(YOUR TASK) Some lines of these records may hold the word "checkbox"; state how many, using only the number.

(RECORDS TO USE)
[Start of section]

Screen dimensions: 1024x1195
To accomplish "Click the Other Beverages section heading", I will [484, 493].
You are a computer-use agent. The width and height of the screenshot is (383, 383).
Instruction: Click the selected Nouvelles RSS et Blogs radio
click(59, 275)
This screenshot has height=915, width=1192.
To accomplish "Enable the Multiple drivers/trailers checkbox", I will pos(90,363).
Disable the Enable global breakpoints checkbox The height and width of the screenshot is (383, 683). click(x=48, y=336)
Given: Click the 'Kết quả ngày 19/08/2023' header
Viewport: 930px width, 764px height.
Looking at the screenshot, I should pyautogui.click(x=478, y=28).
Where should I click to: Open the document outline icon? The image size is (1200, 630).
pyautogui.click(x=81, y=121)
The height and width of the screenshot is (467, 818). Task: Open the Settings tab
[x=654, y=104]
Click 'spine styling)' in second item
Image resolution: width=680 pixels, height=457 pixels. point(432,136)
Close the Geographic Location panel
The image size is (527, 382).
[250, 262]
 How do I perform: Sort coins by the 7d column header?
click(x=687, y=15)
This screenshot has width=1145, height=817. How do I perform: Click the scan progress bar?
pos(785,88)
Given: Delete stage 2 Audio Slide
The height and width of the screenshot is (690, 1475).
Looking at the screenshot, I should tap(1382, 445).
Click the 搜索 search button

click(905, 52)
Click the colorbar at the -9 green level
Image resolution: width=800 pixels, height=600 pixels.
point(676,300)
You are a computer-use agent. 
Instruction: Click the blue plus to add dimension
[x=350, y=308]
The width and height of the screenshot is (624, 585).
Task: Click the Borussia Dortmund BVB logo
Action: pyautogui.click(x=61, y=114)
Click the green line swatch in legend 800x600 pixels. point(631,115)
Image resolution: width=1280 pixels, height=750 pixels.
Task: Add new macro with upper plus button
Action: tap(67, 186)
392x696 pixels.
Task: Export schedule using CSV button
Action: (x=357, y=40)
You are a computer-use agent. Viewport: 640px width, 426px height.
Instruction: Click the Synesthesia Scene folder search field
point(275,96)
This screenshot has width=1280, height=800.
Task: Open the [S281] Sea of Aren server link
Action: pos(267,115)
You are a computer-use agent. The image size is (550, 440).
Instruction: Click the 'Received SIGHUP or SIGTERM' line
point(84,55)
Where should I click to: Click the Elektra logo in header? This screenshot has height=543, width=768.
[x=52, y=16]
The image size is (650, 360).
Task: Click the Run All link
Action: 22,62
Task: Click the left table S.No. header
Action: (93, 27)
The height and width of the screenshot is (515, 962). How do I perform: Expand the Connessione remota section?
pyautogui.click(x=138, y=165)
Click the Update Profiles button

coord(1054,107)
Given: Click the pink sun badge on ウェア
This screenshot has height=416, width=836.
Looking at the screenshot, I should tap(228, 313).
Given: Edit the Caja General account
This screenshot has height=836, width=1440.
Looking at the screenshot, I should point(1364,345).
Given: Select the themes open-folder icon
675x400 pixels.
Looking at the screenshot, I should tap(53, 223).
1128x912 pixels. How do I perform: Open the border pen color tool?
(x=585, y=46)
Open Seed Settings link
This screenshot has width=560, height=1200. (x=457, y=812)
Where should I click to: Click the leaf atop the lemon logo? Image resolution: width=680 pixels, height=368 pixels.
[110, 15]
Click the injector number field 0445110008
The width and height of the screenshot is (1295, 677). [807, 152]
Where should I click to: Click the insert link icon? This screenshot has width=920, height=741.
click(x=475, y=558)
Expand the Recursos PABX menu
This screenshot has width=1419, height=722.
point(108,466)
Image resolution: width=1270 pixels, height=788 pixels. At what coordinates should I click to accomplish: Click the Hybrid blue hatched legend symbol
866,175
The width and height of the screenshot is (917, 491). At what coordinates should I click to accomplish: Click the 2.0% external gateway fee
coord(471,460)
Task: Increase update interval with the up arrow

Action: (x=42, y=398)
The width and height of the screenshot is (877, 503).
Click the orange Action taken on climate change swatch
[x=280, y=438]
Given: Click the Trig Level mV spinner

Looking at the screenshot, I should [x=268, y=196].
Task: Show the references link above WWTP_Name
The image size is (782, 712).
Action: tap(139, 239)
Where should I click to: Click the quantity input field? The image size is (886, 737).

[End of section]

(ANSWER TO THIS EXERCISE) 2